Polecenia:
1. Co według fragmentu dokumentu przerwało nocny sen?
2. Wznów wpis o nieprzespanej nocy i imieninach żony, zaczynając po jego ostatnim zdaniu.

Fragment dokumentu:
◇ ◇ ◇ ◇
Powiem ci, że nigdy nie chciałbym być ponownie normalnym, bo to oznacza życie dla życia, pogańskie zabawy i bezsens codziennego bytu.
Ja jestem na forach „nawiedzony”, a wg racjonalistów i psychiatrów u których "rozum budzi demony"...chory, bo tylko oni są zdrowi.
Dzisiaj mam fatalny dzień. W nocy nie mogłem spać, bo idzie wyż i na czas nie wypiłem kawy. Dodatkowo ze smacznego snu zerwał mnie kot sąsiadki, który wszedł przez okno balkonowe i chodził po klawiaturze laptopa! Gdyby narobił bałaganu miałbym pretensję do żony.
Sam zobacz Ile diabeł ma sztuczek. Z drugiej strony taki kot uratował noworodka, bo wpadł do sali i zbił fiolkę z trucizną, którą podawała dzieciom chora położna (trójka innych zmarła).
Jak nigdy zerwałem się, aby przygotować wspólne śniadania. Po czasie uświadomiłem sobie, że dzisiaj są imieniny żony. To pierwszy miły podarunek dla niej oprócz życzeń.
◇ ◇ ◇ ◇
Wiersze:
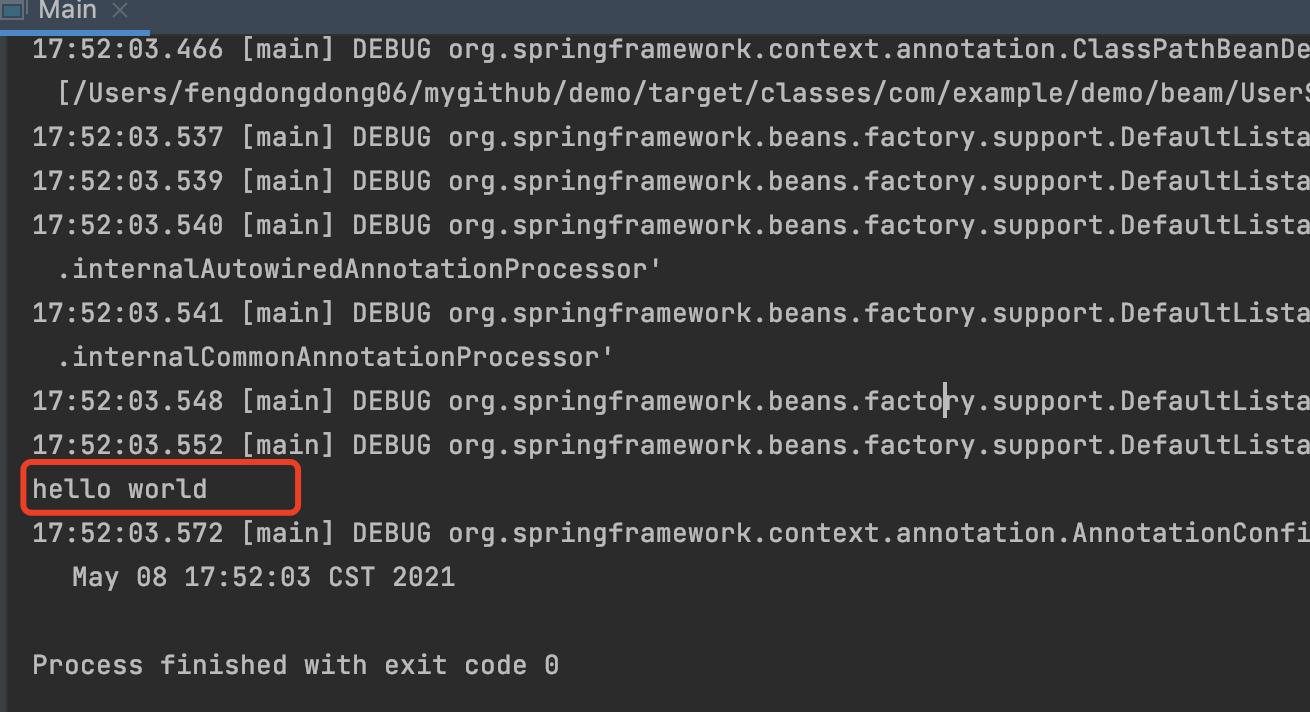Click the 'hello world' output line
This screenshot has height=712, width=1310.
click(x=120, y=489)
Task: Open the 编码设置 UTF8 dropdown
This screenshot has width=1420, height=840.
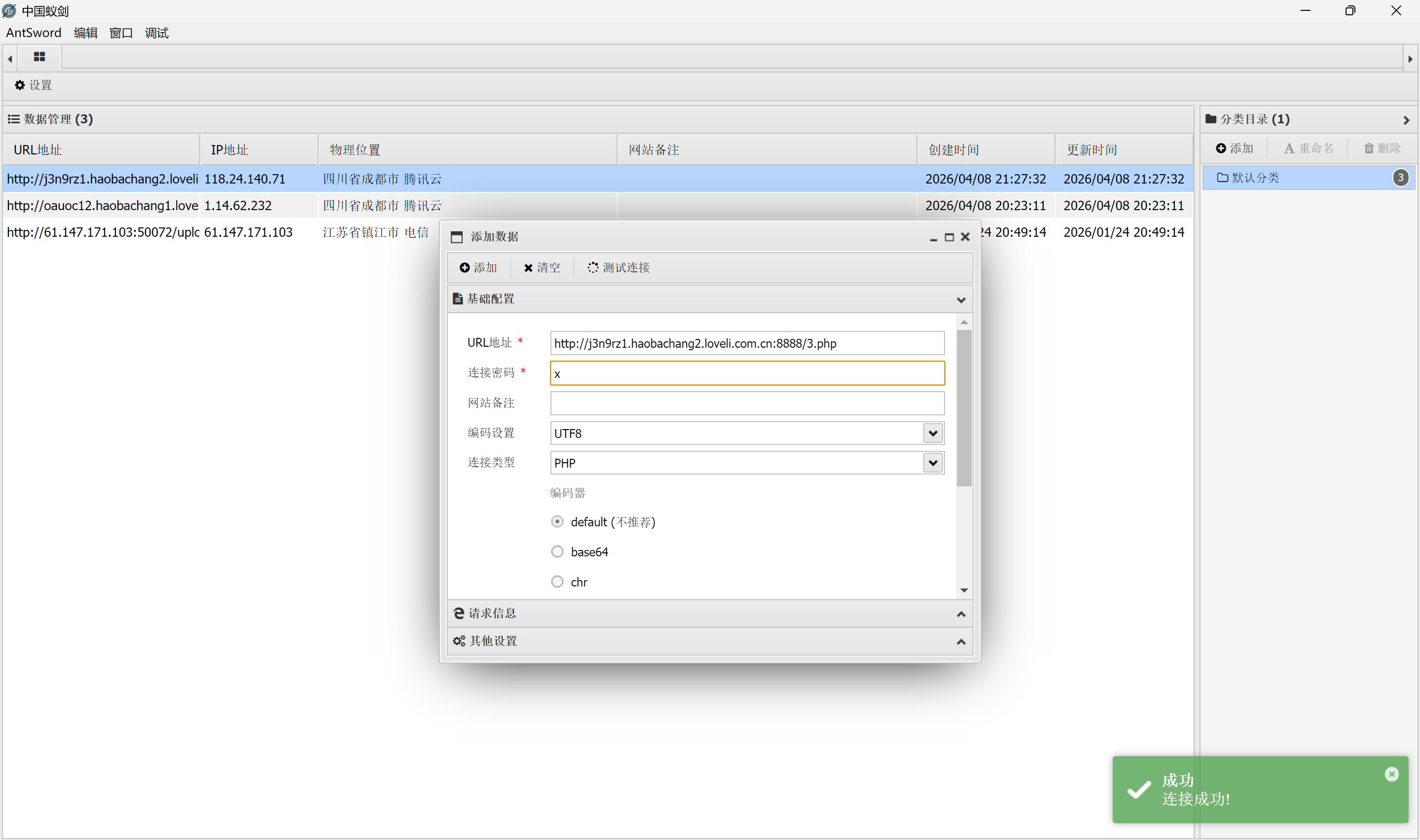Action: pyautogui.click(x=933, y=433)
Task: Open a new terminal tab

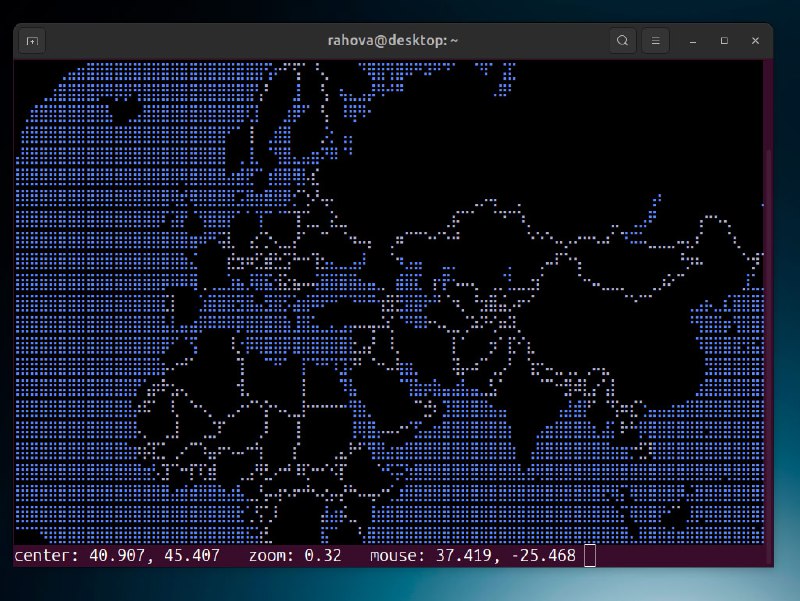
◇ ◇ ◇ ◇
Wyniki:
1. Kot sąsiadki, który wszedł przez okno balkonowe i chodził po klawiaturze laptopa.

2.
Na Mszy św. stałem pełen senności. Przepłynęły czytania, ale zapamiętałem, że to nabożeństwo jest dziękczynne: zostało zamówione przez dwa małżeństwa z 35-letnim pożyciem. Do konsekracji, a nawet jeszcze po przyjęciu św. Hostii trwał atak złego. Komunia św. była lekka, a powaga i smutek zalały moje serce.
Żona prosiła, aby pomodlić się za nią, ale nie miałem żadnej siły i pragnienia. Spojrzałem tylko na witraż MB Fatimskiej, której przekazałem jej osobę i duszę. Po chwilce uczyniłem to samo wołając do figury MB Fatimskiej.
Głównie chodzi o to, abyśmy prosperowali razem dokąd się da, bo ja nie mam czasu i wymagam obsługi...dosłownie. Bój na forach bardzo wyczerpuje, niektóre zapisy jest trudno dokonać, a do tego dochodzi przepisywanie, porządkowanie oraz trwająca krzywda zawodowa.
Po Mszy św. pojechałem nad jezioro, ale nadal trwała złość oraz fatalne samopoczucie. Pocieszyło mnie wielkie czerwone słońce...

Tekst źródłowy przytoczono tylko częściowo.